US president Joe Biden speaks to members of the media in Avoca, Pennsylvania, on April 17, 2024. (Andrew Caballero-Reynolds / AFP via Getty Images)
With Donald Trump now having secured the Republican nomination, Democrats and the dwindling number of “never-Trump” Republicans are once again rolling out the type of apocalyptic rhetoric about democracy’s imminent demise that dominated US political discourse in the late 2010s. “We have eight months to save our republic,” warned Liz Cheney. Likewise, the neoconservative Robert Kagan has prophesied that “a Trump dictatorship is increasingly inevitable,” and “we should stop pretending” otherwise.
Despite Trump’s loss in the 2020 election, this doom-and-gloom narrative, which frames democracy as perilously teetering on the verge of collapse, never really went away. During the 2022 midterm electoral campaign, well before Trump’s return, President Joe Biden argued that the “extreme MAGA philosophy” was “like semifascism,” while the liberal media anxiously worried that a tsunami-like “Red Wave” would wash away the republic.

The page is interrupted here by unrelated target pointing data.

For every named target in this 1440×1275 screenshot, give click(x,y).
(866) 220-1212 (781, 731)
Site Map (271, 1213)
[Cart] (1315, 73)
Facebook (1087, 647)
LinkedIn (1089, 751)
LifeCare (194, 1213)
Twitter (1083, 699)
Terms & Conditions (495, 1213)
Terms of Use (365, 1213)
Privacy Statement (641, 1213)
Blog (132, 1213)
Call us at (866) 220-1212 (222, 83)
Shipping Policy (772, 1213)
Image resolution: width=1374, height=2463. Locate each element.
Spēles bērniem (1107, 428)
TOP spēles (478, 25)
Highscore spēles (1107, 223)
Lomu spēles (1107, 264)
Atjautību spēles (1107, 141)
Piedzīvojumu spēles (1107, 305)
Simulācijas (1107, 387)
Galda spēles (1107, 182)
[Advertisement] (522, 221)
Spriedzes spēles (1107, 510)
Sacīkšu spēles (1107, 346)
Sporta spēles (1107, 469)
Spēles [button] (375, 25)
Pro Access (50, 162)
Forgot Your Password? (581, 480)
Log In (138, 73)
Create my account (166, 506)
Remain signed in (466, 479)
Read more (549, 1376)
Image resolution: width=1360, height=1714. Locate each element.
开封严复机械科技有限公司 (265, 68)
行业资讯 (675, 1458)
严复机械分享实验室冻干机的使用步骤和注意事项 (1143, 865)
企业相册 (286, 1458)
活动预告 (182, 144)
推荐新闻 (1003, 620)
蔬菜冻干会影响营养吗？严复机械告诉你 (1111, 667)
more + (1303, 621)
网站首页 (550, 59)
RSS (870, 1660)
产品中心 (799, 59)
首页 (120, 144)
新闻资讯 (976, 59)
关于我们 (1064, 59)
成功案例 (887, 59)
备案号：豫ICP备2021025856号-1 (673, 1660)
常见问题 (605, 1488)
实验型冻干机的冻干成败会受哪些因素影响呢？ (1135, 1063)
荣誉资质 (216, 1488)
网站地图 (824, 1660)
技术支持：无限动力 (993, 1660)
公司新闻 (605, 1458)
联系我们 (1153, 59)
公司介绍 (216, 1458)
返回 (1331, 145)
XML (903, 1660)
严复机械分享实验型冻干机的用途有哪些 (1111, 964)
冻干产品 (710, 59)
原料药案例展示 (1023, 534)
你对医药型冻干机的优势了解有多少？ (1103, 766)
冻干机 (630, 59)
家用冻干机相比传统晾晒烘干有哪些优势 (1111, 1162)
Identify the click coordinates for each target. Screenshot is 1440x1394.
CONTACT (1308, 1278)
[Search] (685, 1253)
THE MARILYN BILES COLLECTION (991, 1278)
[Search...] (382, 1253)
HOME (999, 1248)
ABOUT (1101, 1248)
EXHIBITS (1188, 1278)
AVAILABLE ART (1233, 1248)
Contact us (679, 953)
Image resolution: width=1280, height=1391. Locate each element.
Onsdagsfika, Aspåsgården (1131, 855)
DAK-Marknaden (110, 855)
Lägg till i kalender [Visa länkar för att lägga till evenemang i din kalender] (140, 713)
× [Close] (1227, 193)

After these various prognostications proved incorrect, one might have expected politicians, analysts, and casual observers to temper their rhetoric. Instead, the opposite happened. Commentators like Tara Setmayer, for example, maintained that “the intangible, largely esoteric concept of defending democracy” had been the cause of the Democrats’ success. Specifically, she claimed that high turnout in Georgia and Michigan, as well as increased voter engagement from younger Americans throughout the United States, proved that “democracy emerged as the big winner of 2022.” Put another way, Setmayer suggested that the apocalyptic rhetoric of the midterm campaigns was effective and thus should remain de rigueur.